A long time ago, by which I mean the way-back 1990s, a few early diarists acknowledged by a wry moniker that to overshare on the worldwide web was a lot like standing on a busy street corner wearing nothing but a trench coat and flashing total strangers for kicks; they called themselves "escribitionists."  Indeed, diaries, at least the little blue one I got in fifth grade in the way-WAY-back 1960s, used to come with a brass lock and tiny key. Certain things were just meant to be private; and others were meant to drive traffic to your website, increase your SEO, and boost your click through rate, or so I read on some techie marketing blog. 

So what to write about? The answer may lie in a shocking observation my mother made about me in the last months of her life.  I guess it shocked me because it was about me and not my miscreant brother who had gotten the lion's share of attention- the negative variety- for the last five decades of my life in which I had been her therapist. (This tragic triadic dynamic is what fills hundreds of pages of floral cloth covered paper journals from my earlier adulthood, unfortunately.) We were sitting on the sidewalk of the circular driveway at the third of four nursing homes she would grace in 2013. (She was, in essence, kicked out of the first one for being a little difficult.) It was a gorgeous late afternoon in May in Virginia with all of the rose bushes and lilacs in bloom.  I locked the brakes on her wheelchair and then sat next to her on a bench. A light breeze, strong enough to actually move her hair-sprayed white curls, met us there. Always the charming conversationalist, she asked me how the business was going. Then she stunned me by summing up my life at the end of hers. "You know, your grammar things represent everything you've done." Counting on her fingers, she continued, "They are your art, with ceramics and using the kiln.  But then they have to do with your writing. And, they are related to teaching school."  
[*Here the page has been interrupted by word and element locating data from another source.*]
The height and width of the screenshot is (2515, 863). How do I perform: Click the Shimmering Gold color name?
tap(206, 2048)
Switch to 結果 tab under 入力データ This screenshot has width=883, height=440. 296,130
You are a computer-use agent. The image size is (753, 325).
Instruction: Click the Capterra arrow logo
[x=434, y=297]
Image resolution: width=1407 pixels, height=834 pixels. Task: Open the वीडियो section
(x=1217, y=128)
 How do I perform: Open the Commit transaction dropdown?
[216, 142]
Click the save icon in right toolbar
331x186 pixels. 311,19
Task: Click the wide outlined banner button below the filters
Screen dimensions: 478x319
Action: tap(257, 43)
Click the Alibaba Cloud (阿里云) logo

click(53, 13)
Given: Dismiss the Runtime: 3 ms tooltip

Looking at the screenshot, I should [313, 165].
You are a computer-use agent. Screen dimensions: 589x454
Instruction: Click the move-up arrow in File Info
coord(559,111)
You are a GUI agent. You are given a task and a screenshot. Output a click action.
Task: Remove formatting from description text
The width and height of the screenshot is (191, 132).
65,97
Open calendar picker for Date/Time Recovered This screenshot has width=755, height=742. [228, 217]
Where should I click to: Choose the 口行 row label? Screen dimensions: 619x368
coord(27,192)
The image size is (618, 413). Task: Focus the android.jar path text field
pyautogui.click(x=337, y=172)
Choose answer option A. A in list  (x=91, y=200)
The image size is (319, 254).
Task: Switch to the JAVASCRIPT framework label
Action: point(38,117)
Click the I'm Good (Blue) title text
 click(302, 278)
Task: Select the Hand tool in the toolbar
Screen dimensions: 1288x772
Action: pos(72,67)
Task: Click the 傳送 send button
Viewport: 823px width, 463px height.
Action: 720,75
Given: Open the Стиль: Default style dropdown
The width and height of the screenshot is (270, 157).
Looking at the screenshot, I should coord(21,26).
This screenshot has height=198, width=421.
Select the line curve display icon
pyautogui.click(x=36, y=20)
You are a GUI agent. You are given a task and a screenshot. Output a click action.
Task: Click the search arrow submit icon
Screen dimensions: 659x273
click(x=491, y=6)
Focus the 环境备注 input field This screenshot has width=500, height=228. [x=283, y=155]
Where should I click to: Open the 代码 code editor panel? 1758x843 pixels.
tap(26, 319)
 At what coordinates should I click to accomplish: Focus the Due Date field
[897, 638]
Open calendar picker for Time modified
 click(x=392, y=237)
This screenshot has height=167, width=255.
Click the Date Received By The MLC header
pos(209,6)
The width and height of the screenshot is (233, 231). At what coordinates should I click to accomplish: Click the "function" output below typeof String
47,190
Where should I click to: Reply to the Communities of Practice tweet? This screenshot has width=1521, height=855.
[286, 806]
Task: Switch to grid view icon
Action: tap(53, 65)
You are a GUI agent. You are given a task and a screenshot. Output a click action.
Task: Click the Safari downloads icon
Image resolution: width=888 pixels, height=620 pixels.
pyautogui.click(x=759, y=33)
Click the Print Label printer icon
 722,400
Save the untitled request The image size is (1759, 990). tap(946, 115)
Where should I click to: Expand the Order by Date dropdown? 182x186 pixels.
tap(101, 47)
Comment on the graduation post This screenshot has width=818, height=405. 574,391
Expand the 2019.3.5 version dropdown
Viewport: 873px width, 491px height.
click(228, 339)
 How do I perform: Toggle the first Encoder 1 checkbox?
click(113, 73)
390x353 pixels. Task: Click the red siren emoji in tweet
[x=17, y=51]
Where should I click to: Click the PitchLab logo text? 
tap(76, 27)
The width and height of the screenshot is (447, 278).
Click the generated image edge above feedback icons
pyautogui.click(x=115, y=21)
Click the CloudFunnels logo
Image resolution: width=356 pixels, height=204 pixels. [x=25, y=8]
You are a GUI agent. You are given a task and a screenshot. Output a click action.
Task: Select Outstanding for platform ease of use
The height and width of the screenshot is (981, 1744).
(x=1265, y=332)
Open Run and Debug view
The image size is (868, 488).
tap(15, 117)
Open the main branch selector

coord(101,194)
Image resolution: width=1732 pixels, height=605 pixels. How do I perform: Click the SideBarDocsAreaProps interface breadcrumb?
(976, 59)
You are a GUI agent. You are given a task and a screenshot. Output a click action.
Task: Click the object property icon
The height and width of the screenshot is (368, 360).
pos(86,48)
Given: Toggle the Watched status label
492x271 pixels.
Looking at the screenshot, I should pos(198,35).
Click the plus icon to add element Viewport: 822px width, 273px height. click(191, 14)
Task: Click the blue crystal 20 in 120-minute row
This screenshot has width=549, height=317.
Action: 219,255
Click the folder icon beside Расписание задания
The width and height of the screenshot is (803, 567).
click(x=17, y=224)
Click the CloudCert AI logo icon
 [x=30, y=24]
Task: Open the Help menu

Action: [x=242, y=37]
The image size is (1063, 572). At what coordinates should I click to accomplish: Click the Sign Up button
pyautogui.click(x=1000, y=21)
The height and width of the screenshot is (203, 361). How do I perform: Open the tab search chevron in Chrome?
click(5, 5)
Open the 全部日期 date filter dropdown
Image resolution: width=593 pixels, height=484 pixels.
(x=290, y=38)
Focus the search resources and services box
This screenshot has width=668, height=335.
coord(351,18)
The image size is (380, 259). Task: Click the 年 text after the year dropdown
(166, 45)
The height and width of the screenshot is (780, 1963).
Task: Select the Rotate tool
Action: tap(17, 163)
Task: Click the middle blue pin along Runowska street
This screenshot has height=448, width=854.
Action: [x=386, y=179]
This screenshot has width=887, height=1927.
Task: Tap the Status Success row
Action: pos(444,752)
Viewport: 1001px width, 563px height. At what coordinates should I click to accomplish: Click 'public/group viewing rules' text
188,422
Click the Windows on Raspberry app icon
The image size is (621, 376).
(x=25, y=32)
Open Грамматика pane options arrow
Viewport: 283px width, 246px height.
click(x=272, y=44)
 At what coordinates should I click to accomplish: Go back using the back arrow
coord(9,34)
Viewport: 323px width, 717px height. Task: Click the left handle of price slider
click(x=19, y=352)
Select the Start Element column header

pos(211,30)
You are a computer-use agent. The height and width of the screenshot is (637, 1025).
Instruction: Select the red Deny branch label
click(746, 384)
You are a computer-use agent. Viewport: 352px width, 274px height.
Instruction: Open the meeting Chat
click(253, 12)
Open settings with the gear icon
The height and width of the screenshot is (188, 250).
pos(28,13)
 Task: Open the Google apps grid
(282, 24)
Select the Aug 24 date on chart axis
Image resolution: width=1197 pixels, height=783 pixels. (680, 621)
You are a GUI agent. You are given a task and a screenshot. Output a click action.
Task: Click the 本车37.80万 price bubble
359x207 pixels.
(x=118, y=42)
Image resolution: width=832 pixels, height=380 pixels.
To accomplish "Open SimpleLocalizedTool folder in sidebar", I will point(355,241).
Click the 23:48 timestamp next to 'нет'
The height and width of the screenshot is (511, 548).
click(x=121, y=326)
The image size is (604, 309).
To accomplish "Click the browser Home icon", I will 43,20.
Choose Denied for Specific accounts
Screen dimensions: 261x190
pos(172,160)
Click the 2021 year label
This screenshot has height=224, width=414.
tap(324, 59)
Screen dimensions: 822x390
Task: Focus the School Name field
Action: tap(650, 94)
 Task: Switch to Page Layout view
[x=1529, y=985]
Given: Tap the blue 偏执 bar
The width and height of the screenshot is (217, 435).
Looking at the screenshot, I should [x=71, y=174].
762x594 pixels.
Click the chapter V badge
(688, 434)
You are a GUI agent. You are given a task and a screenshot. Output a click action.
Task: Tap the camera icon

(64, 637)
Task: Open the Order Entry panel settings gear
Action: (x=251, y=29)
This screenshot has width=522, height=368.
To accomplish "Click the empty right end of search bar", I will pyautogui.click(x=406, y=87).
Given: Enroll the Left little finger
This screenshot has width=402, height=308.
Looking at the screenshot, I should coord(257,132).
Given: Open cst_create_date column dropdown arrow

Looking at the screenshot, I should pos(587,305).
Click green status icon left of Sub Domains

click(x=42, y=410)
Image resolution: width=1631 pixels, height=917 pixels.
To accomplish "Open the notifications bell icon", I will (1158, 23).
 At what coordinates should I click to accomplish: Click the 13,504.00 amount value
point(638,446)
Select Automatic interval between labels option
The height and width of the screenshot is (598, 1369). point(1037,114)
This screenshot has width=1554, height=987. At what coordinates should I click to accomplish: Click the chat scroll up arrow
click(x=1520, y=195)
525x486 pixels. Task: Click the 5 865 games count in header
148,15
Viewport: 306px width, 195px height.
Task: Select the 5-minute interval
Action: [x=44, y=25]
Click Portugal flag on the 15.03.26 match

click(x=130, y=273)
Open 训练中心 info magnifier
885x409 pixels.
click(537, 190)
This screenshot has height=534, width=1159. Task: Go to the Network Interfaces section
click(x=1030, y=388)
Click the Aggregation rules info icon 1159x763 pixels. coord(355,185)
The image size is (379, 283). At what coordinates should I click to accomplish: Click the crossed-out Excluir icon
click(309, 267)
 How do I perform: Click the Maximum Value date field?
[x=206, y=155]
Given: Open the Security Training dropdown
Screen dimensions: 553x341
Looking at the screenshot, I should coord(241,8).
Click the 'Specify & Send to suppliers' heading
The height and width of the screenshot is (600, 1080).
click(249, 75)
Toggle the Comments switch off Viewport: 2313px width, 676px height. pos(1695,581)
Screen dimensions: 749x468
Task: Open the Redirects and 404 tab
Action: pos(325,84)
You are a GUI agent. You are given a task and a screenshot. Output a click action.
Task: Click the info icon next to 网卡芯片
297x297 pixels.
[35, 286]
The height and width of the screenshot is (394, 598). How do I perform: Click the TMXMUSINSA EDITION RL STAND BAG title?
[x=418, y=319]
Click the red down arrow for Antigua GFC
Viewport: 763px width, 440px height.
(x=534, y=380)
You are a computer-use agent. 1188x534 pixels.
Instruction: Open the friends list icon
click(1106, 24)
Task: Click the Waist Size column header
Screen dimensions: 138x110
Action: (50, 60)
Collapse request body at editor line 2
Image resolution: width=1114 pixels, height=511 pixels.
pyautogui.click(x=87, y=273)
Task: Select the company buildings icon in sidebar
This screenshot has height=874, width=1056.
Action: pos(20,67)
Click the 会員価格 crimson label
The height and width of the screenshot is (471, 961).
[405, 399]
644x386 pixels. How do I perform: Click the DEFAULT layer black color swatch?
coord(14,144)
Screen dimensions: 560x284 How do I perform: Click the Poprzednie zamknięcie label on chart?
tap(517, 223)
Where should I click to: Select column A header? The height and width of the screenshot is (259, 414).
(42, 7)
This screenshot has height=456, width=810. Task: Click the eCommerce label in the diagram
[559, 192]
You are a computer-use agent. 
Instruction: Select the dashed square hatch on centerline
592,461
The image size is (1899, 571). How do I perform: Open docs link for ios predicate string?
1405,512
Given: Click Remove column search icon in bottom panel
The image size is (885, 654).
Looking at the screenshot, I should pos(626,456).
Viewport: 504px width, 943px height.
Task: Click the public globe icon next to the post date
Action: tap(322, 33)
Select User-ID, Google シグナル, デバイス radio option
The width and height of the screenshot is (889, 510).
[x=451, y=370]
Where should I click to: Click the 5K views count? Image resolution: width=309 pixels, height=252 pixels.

This was an epiphany. Besides showing her awareness of who I was besides her daughter, her observation gave some kind of gestalt to what otherwise had seemed completely separate and random money making schemes. Her maternal vantage point reminded me that my entrepreneurial and literary and teaching careers do have a connection.  In all three, I am driven by ideas that seem to originate in a moment of private joy and flourish in untempered absurdity.  They are little private jokes with myself that end up, after appropriate censorship,  being voiced out loud as a product, a story, or part of an increasingly daffy persona in class. In fact, every year, one ninth-grader or another points out a sad by-product of this habit. "Miznap, you always laugh at your own jokes." To which I reply, "Well, somebody has to."  I guess I'll launch into the blogosphere, examining art, writing, and teaching, in that same spirit. 


Best entry in this old diary that spans, very sporadically, 1968 to 1973:

January 20, 1969 - We were so caught up in the inauguration of RIchard Nixon we forgot to go to music.